Beispielhafte Konzepte für modernes Bauen lassen sich aber auch in den Steimker Gärten in Wolfsburg, in der neuen Mitte von Hamburg-Altona, im Überseequartier 12 in der Hafencity oder in Kopenhagen finden.

In der Diskussion sind autofreie Quartiere

Forderungen nach ernsthaften Alternativen zum individuellen Autoverkehr werden immer lauter. Tragen die Planungen der neuen Buchholzer Quartiere diesem Aspekt Rechnung?

Für einen Teil des Gebietes diskutieren wir die Möglichkeit eines autofreien Quartiers. Dafür gibt es durch die Lage zwischen den Bahnlinien und dem Finanzamt auch gute Chancen. Das Andocken an die Stadt mittels gut ausgebauter Fahrradtrassen bietet sich geradezu an. Parkhäuser sollte es, wenn überhaupt, nur in Randlagen geben, so wie im Freiburger Vauban-Viertel.

Welche Rolle wird in diesem Zusammenhang für Buchholz zukünftig das Car-Sharing spielen?

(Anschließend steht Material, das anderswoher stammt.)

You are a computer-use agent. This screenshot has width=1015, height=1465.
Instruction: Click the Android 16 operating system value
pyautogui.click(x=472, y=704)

Da bin ich eher skeptisch. Bekanntermaßen ist es erst bei einer Flottenauslastung ab 60 Prozent wirtschaftlich. Überdies nutzen viele Hersteller Car-Sharing vorrangig, um bestimmte Modelle in den Markt zu bringen. Dafür dürfte Buchholz kaum der optimale Standort sein.

Kann die zunehmende Digitalisierung, auch des Berufslebens, das Ziel autoarmer Viertel unterstützen?

Davon bin ich überzeugt. Immer mehr Angestellte und Freiberufler, vor allem im IT-Bereich, arbeiten heute schon im Homeoffice. Dieser Trend wird sich in naher Zukunft noch deutlich verstärken. Deshalb wollen wir Bauten schaffen, die Wohnen und Gewerbe unter einem Dach vereinen. Etwa durch Büroräume und Gewerbeeinheiten im Erdgeschoss und Wohnungen in den Etagen darüber. Dadurch entfällt ein Teil des Mobilitätszwangs, der logischerweise auch zu einem Rückgang des Verkehrs führt. Das nenne ich Wohnen 4.0.

Straßen werden im Kernbereich verkehrsberuhigt

Welche grundsätzlichen Vorstellungen von der Struktur der Quartiere haben sich bereits herausgebildet?

Ich denke, es wird mehr Block- als Zeilenbebauung geben. Durch Versprünge und Shared-Space-Bereiche sollten die Straßenbereiche in den Kernbereichen mit Geschosswohnungsbau verkehrsberuhigt angelegt werden. An den Rändern der Quartiere ist die Bebauung mit Einzel- und Doppelhäusern denkbar.

Einzelne Baufelder sollten zudem für generationsübergreifendes Wohnen entwickelt werden. Wo es in Randlagen Bauernhöfe und Koppeln gibt, sollte insbesondere für Kinder und ältere Mitbürger eine bewusste Verbindung zu Tieren geschaffen werden.

Welche Auswirkungen haben all diese Vorstellungen auf die Nachrüstung der Infrastruktur?

Sie wird natürlich mitwachsen müssen. Die Feuerwehr ist zum Glück schon da. Ob es im Osten irgendwann einer neuen Grundschule und einer zusätzlichen Kita bedarf, wird sich zeigen. Da es sich aber wie gesagt um eine stufenweise Entwicklung des neuen Stadtteils handelt, kann man immer nachsteuern und notwendige Bauten einplanen.